When Lilian Harvey, recently imported from Europe by Fox Films, was still in Germany, she met Clara Bow and her husband, then touring the country.
"I hear you're going to Hollywood," said big-hearted Clara. "Let me give you some advice. Act naturally. Don't put on the dog and don't try to ritz people. Be yourself in everything you do and you'll get along swell in my country. Look at me; when I began being myself again I staged a comeback.
"Another thing," advised Clara, looking very wise, "don't ride across the country from New York to California wearing a lot of jewelry. I see you have some gorgeous diamonds. Don't throw them in people's faces; it's a temptation. And don't forget what I said: don't ritz people and think you're being glamorous."
Tucking that bit of advice into her bonnet, Lilian Harvey set sail from Germany, leaving behind her the record of being the Greta Garbo of Europe and the highest paid star on the Continent, and arrived in New York. She was as anxious to see her old friend, Marlene Dietrich, who had been a star with her in Berlin, as she was to start her American career.
Back in Berlin she and Dietrich used to have grand times together and, because they were entirely different types, there was no opportunity for jealousy to creep in. Now she was in New York and looking forward to her American debut; and Dietrich was already established.
"I have so many messages, so many little gifts, to give Marlene when I see her," Lilian said when I met her. "I wonder," she added apprehensively, "if she ever gets homesick." Then she shook her head impatiently as if to scold herself: "How could anyone get lonesome or want to leave a place where beautiful Joan Crawford lives, or stunning Constance Bennett? I have never seen them in person. The only famous American movie star I have met to really know is your Clara Bow." She smiled reminiscently and I wondered what brought that puckish look to her face.

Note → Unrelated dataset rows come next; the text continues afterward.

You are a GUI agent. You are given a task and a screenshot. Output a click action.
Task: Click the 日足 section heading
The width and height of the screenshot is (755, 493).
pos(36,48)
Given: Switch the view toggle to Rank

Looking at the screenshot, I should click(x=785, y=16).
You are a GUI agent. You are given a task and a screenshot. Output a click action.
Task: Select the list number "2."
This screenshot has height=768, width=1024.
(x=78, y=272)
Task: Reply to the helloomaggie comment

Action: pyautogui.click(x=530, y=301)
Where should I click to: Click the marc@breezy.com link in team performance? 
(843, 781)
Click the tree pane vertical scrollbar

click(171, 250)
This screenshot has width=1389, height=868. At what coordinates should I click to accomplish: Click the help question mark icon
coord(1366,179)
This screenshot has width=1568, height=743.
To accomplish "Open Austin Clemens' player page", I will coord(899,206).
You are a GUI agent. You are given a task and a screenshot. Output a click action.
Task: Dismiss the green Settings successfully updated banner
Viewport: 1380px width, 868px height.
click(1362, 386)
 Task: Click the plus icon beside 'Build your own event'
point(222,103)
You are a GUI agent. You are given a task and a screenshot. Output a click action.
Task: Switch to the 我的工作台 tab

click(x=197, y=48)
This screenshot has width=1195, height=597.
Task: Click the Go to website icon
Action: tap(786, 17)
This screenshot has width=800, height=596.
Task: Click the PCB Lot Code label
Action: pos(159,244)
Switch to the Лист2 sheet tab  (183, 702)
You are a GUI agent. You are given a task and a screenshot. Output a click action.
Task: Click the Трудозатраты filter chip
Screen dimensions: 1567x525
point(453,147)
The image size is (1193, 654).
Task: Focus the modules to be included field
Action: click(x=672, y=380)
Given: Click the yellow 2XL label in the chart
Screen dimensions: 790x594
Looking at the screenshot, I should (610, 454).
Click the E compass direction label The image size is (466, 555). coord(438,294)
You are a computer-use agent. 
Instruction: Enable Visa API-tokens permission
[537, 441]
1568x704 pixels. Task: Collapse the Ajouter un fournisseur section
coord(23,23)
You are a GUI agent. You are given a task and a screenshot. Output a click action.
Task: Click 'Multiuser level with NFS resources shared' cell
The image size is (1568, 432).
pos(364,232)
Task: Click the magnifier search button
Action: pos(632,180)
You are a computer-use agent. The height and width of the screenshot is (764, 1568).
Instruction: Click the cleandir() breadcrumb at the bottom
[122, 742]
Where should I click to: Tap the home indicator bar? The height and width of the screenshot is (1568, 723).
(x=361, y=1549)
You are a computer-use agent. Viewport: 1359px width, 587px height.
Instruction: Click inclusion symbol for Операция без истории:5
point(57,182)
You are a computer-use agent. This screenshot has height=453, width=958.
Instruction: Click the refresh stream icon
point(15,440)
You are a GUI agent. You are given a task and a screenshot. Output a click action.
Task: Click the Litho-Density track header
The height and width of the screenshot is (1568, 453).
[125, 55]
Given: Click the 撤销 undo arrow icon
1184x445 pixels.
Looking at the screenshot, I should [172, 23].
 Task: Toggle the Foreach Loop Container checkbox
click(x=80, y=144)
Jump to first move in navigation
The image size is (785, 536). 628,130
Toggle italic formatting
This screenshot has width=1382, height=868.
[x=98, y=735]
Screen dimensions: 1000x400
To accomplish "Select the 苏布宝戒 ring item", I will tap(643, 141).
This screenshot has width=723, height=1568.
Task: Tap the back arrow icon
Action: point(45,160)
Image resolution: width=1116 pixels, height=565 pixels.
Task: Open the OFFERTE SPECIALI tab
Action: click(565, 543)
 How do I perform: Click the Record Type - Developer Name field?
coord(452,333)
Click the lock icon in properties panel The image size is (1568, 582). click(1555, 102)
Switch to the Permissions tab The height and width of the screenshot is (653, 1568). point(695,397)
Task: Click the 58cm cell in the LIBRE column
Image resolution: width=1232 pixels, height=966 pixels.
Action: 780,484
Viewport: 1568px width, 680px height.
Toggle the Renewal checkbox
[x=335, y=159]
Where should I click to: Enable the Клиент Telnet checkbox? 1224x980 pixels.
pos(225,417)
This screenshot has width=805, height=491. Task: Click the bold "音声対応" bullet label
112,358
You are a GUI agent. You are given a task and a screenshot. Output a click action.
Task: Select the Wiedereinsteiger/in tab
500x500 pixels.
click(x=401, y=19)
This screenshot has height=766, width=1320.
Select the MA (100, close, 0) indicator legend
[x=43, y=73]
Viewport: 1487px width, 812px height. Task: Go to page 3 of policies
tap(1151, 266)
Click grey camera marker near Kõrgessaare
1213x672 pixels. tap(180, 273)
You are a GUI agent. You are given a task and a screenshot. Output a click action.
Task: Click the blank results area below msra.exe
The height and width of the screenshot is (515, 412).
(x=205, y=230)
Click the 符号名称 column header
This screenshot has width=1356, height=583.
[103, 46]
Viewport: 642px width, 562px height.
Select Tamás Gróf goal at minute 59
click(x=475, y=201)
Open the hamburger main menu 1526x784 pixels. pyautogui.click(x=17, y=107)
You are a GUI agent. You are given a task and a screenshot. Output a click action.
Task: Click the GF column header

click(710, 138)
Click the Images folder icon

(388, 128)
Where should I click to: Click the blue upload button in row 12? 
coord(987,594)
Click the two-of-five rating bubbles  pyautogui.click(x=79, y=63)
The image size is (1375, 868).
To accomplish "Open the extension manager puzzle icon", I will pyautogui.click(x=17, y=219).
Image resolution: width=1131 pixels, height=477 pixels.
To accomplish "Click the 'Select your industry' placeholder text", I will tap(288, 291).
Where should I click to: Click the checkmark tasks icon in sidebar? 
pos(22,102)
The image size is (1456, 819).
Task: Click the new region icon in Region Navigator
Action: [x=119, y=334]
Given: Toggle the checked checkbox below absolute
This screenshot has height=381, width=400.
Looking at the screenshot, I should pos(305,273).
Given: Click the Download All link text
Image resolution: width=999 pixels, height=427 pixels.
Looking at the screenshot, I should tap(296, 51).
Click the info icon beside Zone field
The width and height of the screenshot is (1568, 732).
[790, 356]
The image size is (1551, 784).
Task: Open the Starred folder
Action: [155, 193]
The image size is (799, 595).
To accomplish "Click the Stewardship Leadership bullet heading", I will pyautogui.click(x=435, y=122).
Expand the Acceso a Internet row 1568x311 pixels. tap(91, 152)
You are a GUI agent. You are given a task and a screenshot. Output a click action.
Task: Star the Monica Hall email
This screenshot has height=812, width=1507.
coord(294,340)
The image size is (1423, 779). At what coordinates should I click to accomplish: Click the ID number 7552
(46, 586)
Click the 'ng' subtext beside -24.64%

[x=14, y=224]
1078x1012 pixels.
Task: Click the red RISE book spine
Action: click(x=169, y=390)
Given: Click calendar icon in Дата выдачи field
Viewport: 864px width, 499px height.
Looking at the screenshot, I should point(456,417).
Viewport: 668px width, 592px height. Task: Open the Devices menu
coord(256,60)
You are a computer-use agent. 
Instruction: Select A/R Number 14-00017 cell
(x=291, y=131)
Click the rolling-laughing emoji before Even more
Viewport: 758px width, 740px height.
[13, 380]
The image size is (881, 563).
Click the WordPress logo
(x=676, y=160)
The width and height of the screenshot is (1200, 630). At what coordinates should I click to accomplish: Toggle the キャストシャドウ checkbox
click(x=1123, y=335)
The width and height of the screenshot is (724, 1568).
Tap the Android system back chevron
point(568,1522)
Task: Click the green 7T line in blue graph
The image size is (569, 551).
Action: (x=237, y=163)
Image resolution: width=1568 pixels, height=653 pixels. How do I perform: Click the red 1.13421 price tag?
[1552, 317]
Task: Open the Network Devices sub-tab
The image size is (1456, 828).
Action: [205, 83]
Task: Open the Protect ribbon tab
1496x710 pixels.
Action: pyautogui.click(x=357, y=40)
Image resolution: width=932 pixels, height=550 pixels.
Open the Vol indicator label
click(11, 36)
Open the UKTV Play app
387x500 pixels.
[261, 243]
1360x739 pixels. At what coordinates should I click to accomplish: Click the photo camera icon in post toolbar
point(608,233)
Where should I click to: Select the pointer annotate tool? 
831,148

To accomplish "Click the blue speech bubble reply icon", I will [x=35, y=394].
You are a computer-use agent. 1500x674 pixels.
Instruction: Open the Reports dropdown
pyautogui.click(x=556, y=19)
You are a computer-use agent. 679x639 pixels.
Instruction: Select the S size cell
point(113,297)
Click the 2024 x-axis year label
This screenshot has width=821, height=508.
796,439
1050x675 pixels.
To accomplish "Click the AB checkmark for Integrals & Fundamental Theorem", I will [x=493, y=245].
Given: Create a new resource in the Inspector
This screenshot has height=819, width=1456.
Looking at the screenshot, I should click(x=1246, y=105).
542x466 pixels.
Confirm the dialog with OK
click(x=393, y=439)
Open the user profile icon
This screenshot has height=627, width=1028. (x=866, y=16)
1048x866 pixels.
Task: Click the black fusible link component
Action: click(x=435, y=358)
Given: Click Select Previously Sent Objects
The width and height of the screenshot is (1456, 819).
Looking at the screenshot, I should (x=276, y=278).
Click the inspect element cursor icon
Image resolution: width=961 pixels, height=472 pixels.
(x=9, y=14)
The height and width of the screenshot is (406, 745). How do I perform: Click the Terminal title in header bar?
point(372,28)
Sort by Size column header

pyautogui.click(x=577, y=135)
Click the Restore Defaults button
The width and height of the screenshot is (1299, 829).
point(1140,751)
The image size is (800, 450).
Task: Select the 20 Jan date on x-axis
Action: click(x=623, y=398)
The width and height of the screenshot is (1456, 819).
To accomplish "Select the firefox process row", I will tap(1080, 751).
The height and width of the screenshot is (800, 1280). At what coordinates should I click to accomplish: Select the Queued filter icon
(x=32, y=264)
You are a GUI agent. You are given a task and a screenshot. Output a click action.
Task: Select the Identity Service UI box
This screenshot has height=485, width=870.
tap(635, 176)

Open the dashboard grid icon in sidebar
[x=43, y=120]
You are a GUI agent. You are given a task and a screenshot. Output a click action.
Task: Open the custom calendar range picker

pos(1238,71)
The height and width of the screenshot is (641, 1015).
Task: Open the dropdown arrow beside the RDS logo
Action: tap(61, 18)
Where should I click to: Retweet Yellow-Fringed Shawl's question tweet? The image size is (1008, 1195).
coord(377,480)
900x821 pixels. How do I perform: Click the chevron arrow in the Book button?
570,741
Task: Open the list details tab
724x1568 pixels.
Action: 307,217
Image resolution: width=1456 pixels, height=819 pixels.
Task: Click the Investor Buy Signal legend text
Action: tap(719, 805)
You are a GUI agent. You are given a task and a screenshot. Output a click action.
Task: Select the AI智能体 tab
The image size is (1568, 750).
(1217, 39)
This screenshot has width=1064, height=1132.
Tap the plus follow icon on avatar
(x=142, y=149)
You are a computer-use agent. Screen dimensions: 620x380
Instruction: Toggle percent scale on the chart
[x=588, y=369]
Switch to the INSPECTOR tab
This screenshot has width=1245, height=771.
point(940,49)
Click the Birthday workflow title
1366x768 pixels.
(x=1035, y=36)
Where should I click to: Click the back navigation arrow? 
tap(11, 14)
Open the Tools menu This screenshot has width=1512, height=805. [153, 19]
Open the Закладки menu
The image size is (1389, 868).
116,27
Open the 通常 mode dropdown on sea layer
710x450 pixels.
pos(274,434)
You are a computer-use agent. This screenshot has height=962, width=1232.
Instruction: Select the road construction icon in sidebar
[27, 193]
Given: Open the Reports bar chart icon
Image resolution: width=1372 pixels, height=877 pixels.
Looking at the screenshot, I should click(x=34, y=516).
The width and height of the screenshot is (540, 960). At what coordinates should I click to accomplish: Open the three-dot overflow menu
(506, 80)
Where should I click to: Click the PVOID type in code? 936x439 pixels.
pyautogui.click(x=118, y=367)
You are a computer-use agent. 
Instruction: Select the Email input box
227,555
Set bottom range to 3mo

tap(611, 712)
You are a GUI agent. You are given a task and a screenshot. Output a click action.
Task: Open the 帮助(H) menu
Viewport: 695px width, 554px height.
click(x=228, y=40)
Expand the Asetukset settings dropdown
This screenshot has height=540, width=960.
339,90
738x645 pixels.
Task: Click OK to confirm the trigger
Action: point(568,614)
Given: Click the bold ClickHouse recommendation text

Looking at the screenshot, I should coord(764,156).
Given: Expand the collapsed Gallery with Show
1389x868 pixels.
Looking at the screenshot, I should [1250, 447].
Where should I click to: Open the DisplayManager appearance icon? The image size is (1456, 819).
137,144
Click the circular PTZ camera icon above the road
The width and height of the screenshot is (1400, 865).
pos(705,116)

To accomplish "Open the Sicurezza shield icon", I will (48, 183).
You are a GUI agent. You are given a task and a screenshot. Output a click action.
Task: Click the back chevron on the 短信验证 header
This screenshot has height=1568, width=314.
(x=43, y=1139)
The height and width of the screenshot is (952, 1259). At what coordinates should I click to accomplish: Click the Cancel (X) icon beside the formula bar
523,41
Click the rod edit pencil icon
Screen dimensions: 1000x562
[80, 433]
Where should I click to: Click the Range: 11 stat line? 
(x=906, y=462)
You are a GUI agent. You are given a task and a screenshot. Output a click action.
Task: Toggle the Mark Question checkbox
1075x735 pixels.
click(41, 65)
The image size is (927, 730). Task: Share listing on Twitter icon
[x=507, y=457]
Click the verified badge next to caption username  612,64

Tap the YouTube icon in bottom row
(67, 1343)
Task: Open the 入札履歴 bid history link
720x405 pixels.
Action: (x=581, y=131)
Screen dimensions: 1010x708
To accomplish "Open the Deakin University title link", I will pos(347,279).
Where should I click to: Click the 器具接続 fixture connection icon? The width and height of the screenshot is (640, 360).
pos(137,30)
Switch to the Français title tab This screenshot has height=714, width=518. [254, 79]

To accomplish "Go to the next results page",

"Clara," she said, "is an amazing girl. In Germany I showed her the night life of my country. She was suffering from a terrible cold and should have been in bed. But she has such vitality! Such amazing verve! She seemed never to be tired. In that respect we are very much alike. We never need rest, we two."
To look at Lilian one would be inclined to disagree with her emphatic statement that she never needs rest. She, "the Greta Garbo of Europe," adored by a continent of emotional people, is as different from our Garbo as organdie from satin.
Lilian is small, compact, somewhat rounded in face and figure but not at all stout. She has tiny features and looks like an animated doll. Her voice is like a song, her movements so lithe and graceful as to be almost unreal. She is, in short, beautiful yet not beautiful, and all adorable.
In some respects she might be likened to Janet Gaynor, yet there is more vivacity.
We were dining at the Waldorf-Astoria in Lilian's suite and gossiping in the manner of two females who have just become friends and haven't time to talk about all the subjects that interest them.
"Do you know what I've been trying to do?" she asked. "Trying to see New York in eight days. Trying to see all the shows in eight days. Trying to understand why this country and its people seem like home to me. I don't feel at all strange. I'm tired — yet I can't stop for fear I'll miss something."
"But why try to do it all on this trip?" I asked. "New York will be here a hundred years from now. You'll probably get back for a visit before the year is out."
"I don't do things that way," she said firmly. "I'm used to working very hard."
Now, judging by what I know of Lilian Harvey and her cinema rank and salary in Europe, that sounded like a strange and careless remark. I offered her a cigarette, but she refused. She has been smoking only three months and is still amateurish at it. She doesn't drink at all. In fact, while I lunched substantially, she had only a glass of milk and later on in the day when we attended a reception in her honor everyone had cocktails but Lilian.
"About working very hard," I harked back to ancient history, "American stars work — but they do not slave, not like the average girl. What do you mean by the term — working hard?"
She laughed. It must have sounded like a silly question to her. "In the past two years," she said, "I've had only fourteen days without make-up. Fourteen days of freedom. I've worked on Sundays and holidays and far into the night.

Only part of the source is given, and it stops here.